=== Study text ===
Content starts
I recently reworked my factory harness to stand-alone for my '49. My PCM is in the cab and the ignition coils are remote mounted. I didn't have to extend anything, but the remote coils required a plug-and-play harness extension to reach.

I laid mine out pretty much like you have in the picture. I made a discrete wire bundle for each of the sensors coming off of the connectors to the PCM.

From the factory, the wire paths seem to lay out pretty logically - except for the grounds. They appear to be added after the harness was laid out in the factory so they jump across the discrete wire paths. To get discrete wires going to each sensor, I cut the grounds out of them where necessary and marked them so I could connect them later

When I had the harness with separate wire paths to each of the connectors, I draped the harness over the engine and mounted the PCM in the cab where I wanted it and connected everything and routed the wires where I wanted them. Where wires were too long, I coiled the excess up and taped it. Where there were branches and tees in the harness, I marked them too with tape.
Content ends
=== What to work on ===
1 - Can you transcribe everything in the wiring harness post from "When I had the" down to "too with tape."?
2 - Does each statement below agree with the wiring harness post? Answer yes or no for each, quoting the deciding words. (a) The PCM is mounted in the cab. (b) The writer had to extend several wires to make the harness fit. (c) Wires that were too long had the excess cut off.
3 - How would the wiring harness post go on from its last sentence? Take it further.

Items from a dataset:
Content starts
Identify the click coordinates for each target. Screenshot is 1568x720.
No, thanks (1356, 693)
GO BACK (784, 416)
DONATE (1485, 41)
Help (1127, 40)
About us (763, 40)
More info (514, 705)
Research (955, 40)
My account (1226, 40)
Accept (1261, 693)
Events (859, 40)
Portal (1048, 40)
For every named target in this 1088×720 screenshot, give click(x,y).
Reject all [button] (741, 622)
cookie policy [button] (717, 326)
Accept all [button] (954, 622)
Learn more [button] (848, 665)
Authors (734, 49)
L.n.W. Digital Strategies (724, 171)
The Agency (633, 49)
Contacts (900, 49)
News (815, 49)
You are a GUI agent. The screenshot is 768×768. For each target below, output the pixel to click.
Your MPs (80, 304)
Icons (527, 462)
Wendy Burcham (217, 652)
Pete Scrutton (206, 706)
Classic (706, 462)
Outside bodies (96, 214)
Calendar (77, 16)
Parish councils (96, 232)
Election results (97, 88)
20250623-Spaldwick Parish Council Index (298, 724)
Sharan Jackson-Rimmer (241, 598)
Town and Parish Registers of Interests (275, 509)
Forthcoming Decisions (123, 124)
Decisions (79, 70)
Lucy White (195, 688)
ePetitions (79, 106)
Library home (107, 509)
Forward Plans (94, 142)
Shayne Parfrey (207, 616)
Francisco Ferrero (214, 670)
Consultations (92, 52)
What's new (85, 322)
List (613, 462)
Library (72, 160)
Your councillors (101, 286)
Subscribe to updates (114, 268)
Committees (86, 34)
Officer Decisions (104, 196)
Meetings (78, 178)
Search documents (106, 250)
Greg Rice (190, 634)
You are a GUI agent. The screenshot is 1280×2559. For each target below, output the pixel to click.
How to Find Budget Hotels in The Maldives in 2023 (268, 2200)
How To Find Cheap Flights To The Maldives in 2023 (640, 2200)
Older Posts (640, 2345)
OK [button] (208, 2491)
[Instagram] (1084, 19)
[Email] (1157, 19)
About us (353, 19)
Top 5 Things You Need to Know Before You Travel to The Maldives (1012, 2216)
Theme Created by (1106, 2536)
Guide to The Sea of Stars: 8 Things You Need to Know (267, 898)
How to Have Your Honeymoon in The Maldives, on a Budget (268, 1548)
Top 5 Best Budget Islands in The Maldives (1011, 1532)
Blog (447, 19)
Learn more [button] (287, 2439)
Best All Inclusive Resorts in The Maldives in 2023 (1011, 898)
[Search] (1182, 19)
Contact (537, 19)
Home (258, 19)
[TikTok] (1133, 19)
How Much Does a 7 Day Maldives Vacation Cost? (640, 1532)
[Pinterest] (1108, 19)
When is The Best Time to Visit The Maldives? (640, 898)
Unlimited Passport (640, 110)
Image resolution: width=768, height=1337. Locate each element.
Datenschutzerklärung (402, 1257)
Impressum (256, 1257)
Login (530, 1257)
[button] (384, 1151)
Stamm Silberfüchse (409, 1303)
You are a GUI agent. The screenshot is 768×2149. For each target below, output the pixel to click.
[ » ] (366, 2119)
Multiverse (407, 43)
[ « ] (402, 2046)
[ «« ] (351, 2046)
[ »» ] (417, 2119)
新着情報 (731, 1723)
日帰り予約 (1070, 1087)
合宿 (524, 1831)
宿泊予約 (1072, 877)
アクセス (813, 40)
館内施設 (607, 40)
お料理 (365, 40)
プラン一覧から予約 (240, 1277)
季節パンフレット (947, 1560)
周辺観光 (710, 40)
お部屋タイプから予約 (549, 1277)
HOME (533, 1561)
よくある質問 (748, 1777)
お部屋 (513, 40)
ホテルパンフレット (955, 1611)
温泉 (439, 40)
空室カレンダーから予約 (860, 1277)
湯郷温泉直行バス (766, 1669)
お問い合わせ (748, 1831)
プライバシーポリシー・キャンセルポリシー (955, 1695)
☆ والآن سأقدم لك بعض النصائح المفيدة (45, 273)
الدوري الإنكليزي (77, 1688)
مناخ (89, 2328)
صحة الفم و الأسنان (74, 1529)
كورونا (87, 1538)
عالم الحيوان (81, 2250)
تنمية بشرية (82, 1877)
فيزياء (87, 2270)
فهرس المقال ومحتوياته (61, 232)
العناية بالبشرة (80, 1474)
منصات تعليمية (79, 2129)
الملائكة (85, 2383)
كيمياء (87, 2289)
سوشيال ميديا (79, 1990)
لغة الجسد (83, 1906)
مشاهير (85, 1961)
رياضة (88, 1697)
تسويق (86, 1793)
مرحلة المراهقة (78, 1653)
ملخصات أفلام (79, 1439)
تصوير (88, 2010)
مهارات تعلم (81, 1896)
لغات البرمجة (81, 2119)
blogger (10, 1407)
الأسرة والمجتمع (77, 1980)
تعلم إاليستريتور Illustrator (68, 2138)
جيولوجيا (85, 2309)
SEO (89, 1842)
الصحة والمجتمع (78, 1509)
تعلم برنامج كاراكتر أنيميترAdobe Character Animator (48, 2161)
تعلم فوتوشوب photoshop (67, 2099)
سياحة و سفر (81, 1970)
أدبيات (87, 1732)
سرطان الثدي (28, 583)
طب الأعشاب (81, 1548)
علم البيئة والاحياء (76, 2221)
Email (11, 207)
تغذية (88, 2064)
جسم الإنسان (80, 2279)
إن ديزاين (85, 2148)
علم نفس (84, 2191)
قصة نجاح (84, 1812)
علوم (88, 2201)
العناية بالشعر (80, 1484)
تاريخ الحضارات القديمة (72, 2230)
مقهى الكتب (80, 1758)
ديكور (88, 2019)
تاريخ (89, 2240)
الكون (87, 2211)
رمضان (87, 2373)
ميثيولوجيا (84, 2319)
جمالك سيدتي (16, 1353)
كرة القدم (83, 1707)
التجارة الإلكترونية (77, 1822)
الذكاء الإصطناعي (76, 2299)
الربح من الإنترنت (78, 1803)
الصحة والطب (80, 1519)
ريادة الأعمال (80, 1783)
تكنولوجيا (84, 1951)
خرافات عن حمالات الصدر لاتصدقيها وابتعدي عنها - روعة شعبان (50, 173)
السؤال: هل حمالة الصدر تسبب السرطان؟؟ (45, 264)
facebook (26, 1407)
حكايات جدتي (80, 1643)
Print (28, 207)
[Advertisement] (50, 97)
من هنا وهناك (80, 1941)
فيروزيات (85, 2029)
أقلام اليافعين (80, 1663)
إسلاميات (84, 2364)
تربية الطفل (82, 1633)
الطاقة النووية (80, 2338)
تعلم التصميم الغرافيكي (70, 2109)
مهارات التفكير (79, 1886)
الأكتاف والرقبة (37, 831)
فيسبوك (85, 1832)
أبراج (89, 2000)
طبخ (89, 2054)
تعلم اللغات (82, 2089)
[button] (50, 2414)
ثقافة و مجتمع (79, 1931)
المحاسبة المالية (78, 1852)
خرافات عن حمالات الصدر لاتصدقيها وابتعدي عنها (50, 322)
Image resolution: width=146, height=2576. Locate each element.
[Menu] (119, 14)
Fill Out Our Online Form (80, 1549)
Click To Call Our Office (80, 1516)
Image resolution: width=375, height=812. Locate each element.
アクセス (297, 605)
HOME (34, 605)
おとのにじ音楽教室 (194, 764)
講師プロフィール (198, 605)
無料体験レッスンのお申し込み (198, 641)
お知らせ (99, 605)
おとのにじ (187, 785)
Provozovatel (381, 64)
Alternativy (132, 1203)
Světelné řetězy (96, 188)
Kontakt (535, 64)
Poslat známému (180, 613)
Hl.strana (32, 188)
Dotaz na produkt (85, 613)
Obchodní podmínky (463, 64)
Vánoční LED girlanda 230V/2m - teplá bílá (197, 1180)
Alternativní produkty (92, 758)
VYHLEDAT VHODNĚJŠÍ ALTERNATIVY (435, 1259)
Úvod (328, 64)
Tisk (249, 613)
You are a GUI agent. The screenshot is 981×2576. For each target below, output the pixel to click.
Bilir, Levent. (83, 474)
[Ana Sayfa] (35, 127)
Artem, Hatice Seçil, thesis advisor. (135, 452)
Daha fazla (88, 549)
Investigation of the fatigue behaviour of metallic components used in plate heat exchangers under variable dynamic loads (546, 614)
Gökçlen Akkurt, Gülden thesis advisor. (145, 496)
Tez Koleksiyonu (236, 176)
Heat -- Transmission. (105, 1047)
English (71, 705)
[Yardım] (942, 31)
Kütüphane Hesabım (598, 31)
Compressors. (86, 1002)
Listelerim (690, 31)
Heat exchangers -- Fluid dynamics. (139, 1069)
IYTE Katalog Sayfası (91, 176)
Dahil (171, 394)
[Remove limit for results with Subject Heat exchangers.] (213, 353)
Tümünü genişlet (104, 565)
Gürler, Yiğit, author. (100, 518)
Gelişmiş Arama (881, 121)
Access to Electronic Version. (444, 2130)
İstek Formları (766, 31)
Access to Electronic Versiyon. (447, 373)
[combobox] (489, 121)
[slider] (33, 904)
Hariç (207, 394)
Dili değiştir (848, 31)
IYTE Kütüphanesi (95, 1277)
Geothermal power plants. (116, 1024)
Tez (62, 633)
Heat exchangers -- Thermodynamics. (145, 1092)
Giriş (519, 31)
Content ends
=== Answers for this exercise ===
1 -
When I had the harness with separate wire paths to each of the connectors, I draped the harness over the engine and mounted the PCM in the cab where I wanted it and connected everything and routed the wires where I wanted them. Where wires were too long, I coiled the excess up and taped it. Where there were branches and tees in the harness, I marked them too with tape.

2 -
(a) Yes: "My PCM is in the cab"
(b) No: "I didn't have to extend anything"
(c) No: "Where wires were too long, I coiled the excess up and taped it."

3 -
Once I knew the correct lengths and where the branches were, I pulled the harness off and put it on the bench to shorten the wires where necessary and loom it.

To shorten the wires, I prefer soldering the splice and covering it with shrink wrap, but others prefer crimp connectors. Your preference.

Once I had everything to the right length, I depinned most of the red and blue connectors for the PCM to get the tangles out of the wire and shorten a few more that needed it.

De-pinning and re-pinning the PCM connector is pretty mindless work and my concentration tended to drift, so once I was done I rechecked everything against the pin-out .pdf that's posted over on LT1Swap.com. Pay special attention to the grounds and make sure they're all in place.

To loom the harness, I used harness loom from Aircraftspruce.com. When I had the harness on the bench, I measured the diameter of the wire bundles and their length and tallied up what I'd need on a spreadsheet. Aircraftspruce.com sells it by the foot and all the looming materials were about $25 for mine.

AircraftSpruce.com has two types of loom - split and closed (the chinese finger stuff). Since I had to change the injector connectors anyway, I put the closed loom on the injector leads, but the quality of their split loom is so nice, I wouldn't bother otherwise.

I think black electrical tape looks cheesy on a harness, and AircraftSpruce.com sells a silicone tape that's far superior, and I used that to close the loom at every branch.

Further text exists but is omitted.